Problem description =>
Each and every line below goes into your answer unchanged, but leave out the images.

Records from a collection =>
§

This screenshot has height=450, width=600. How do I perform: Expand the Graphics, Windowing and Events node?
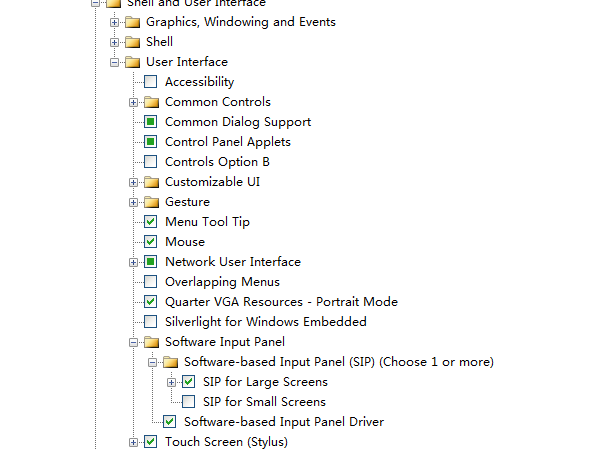pyautogui.click(x=114, y=22)
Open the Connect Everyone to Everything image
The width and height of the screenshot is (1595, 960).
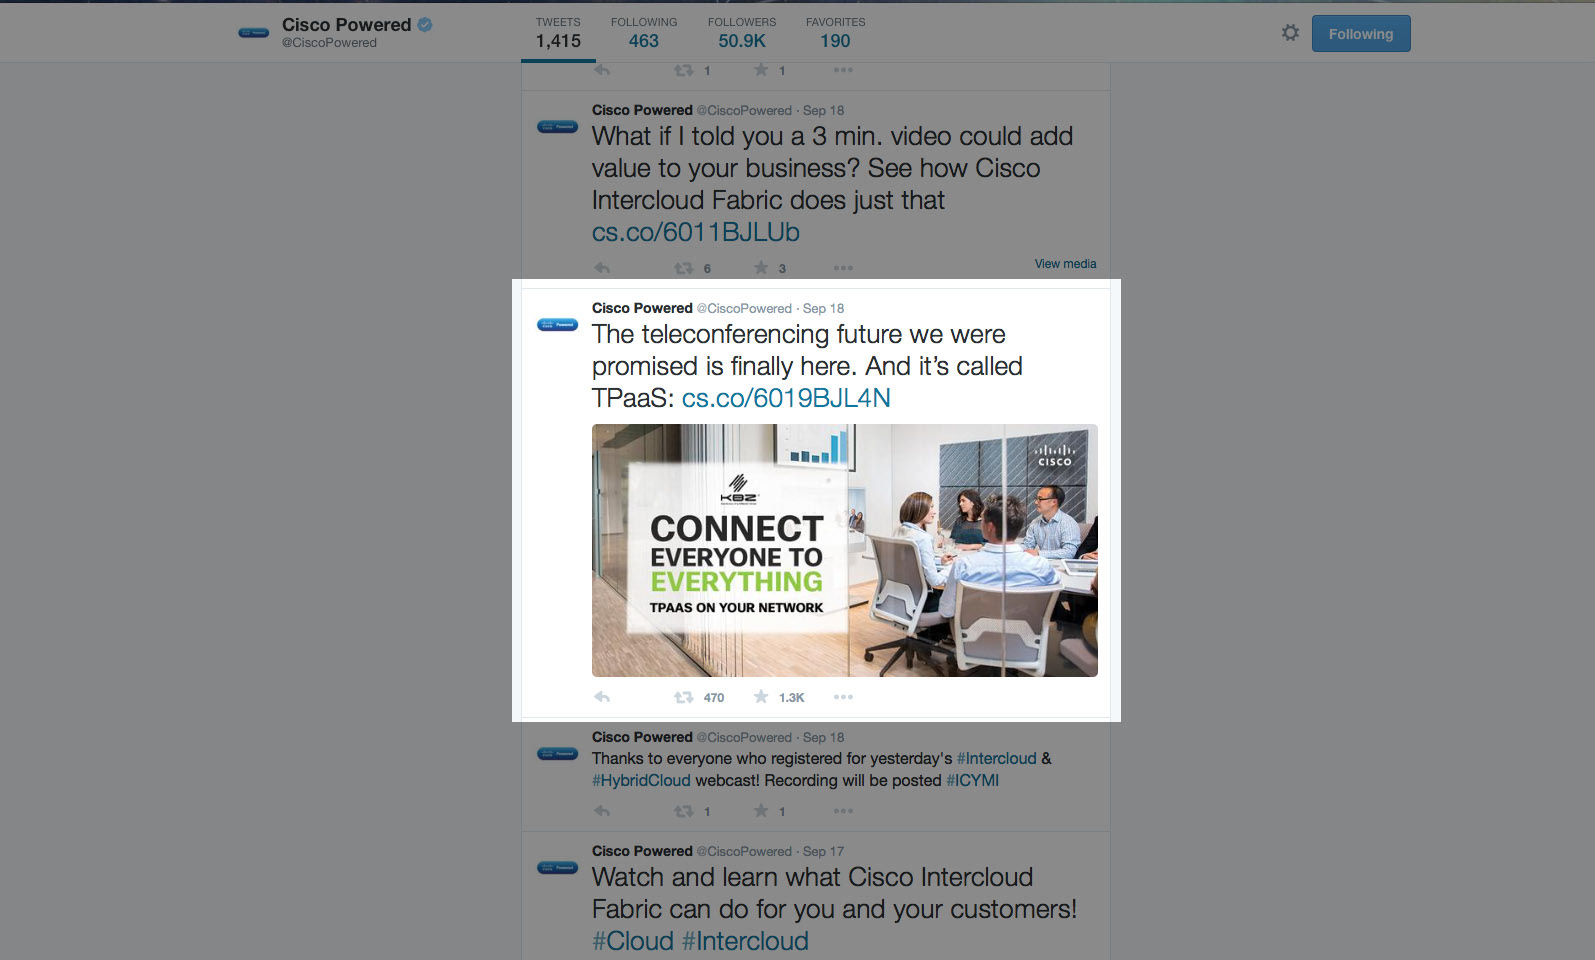(x=845, y=550)
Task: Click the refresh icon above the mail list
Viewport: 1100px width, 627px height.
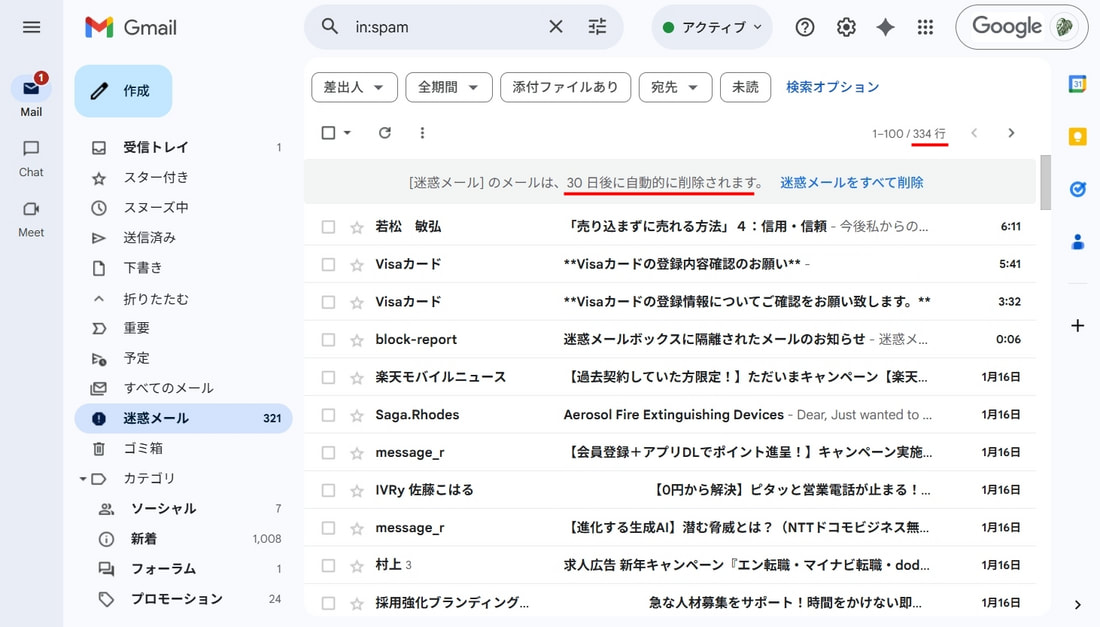Action: pyautogui.click(x=384, y=133)
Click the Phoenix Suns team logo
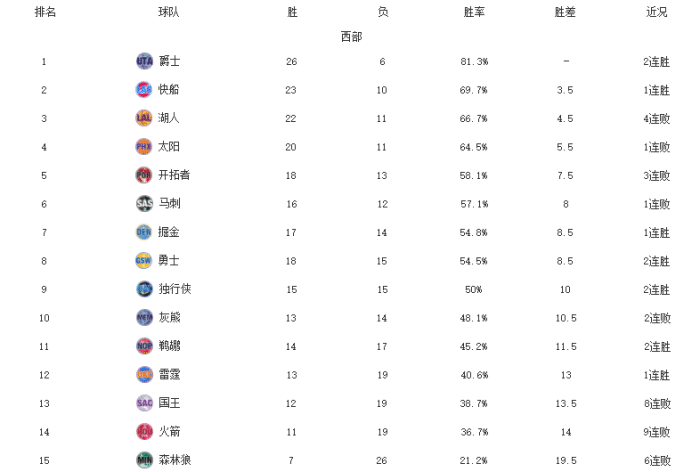The width and height of the screenshot is (700, 472). [144, 146]
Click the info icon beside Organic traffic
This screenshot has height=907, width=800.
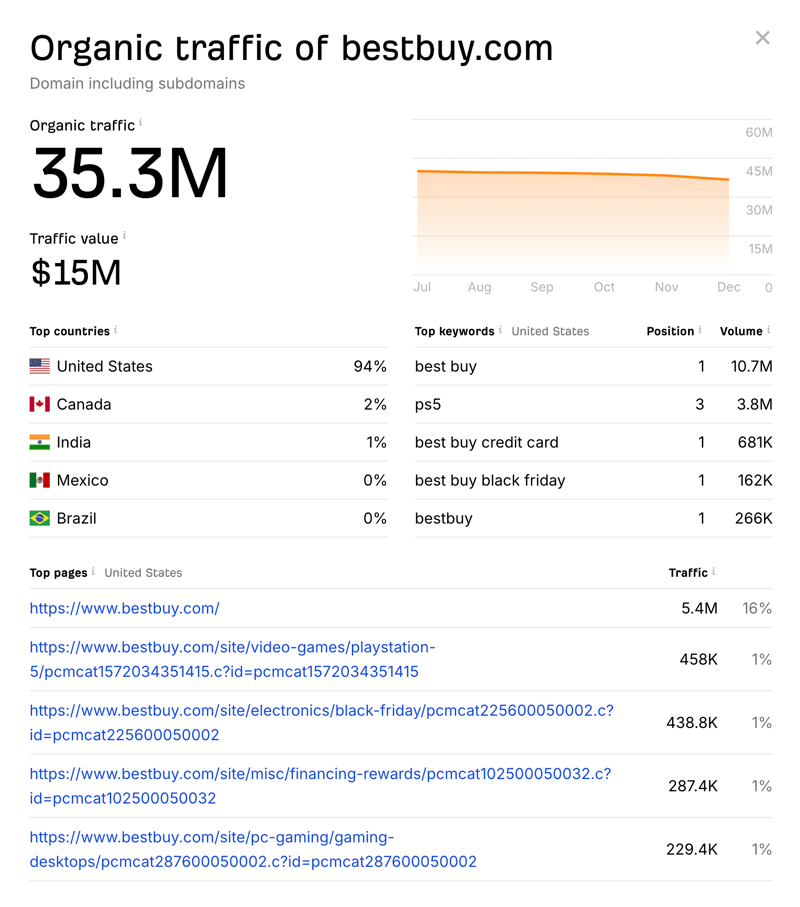[141, 122]
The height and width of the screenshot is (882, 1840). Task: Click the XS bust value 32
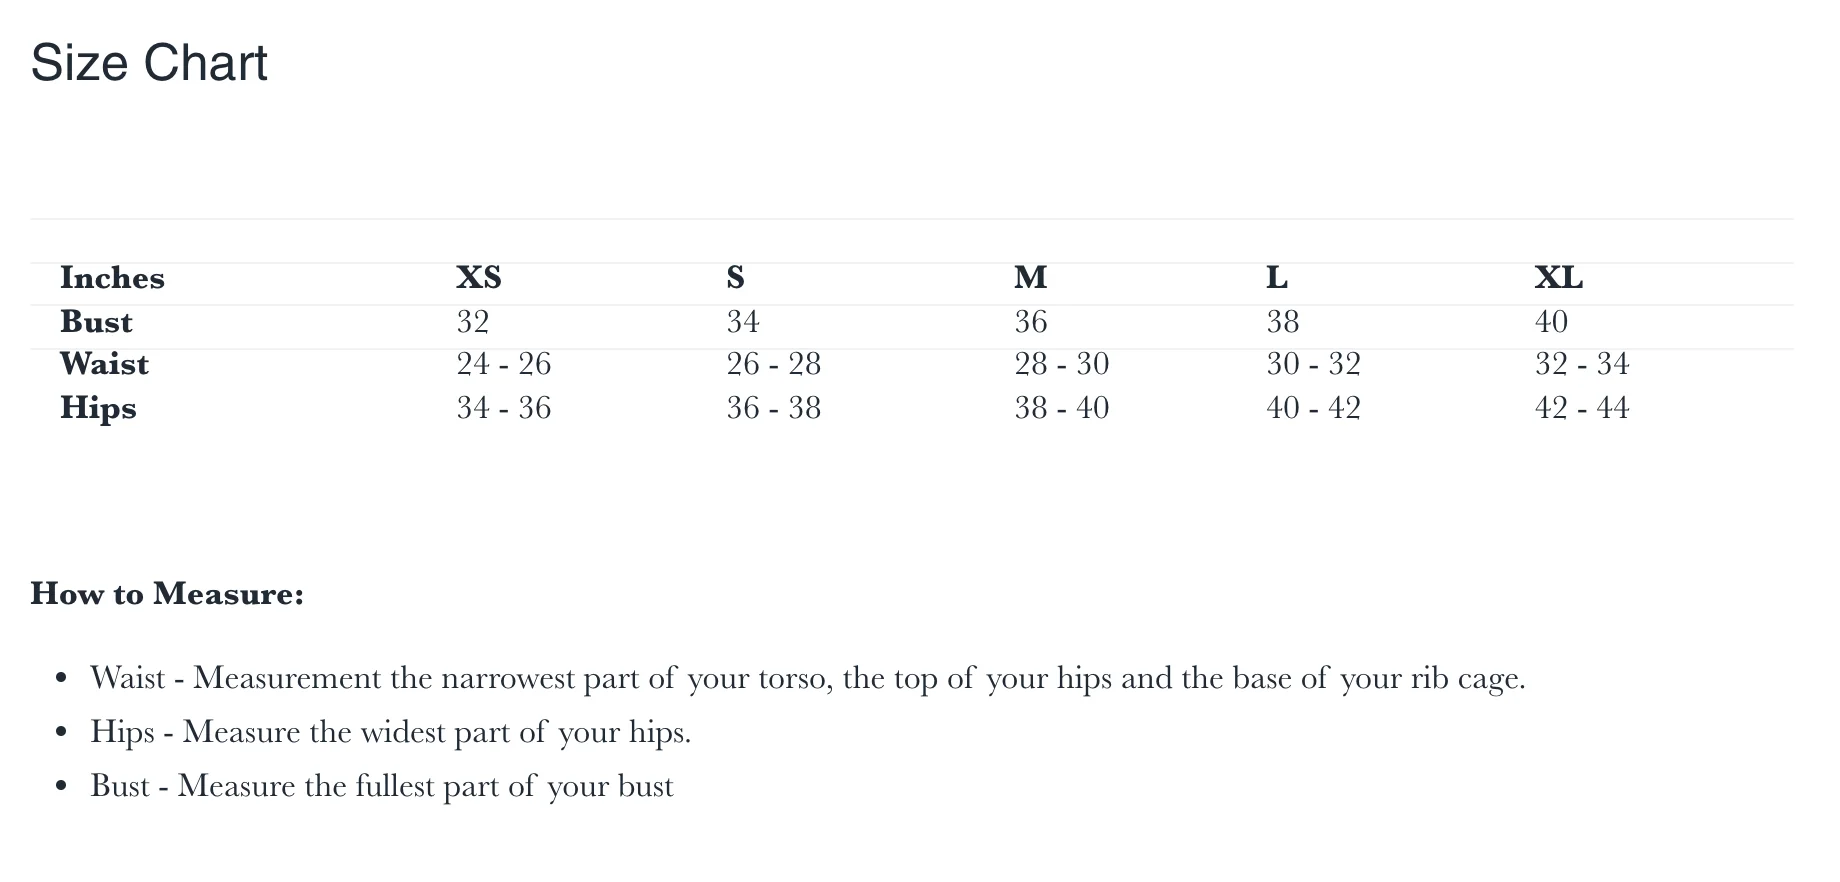(x=473, y=321)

§

Written solution =>
This screenshot has height=450, width=600. How do I perform: Expand the Graphics, Windowing and Events node?
pyautogui.click(x=114, y=22)
Open the Connect Everyone to Everything image
The width and height of the screenshot is (1595, 960).
(x=845, y=550)
Task: Click the refresh icon above the mail list
Viewport: 1100px width, 627px height.
Action: pyautogui.click(x=384, y=133)
Click the Phoenix Suns team logo
The width and height of the screenshot is (700, 472). [144, 146]
Click the info icon beside Organic traffic
This screenshot has height=907, width=800.
[141, 122]
The height and width of the screenshot is (882, 1840). Task: Click the XS bust value 32
(x=473, y=321)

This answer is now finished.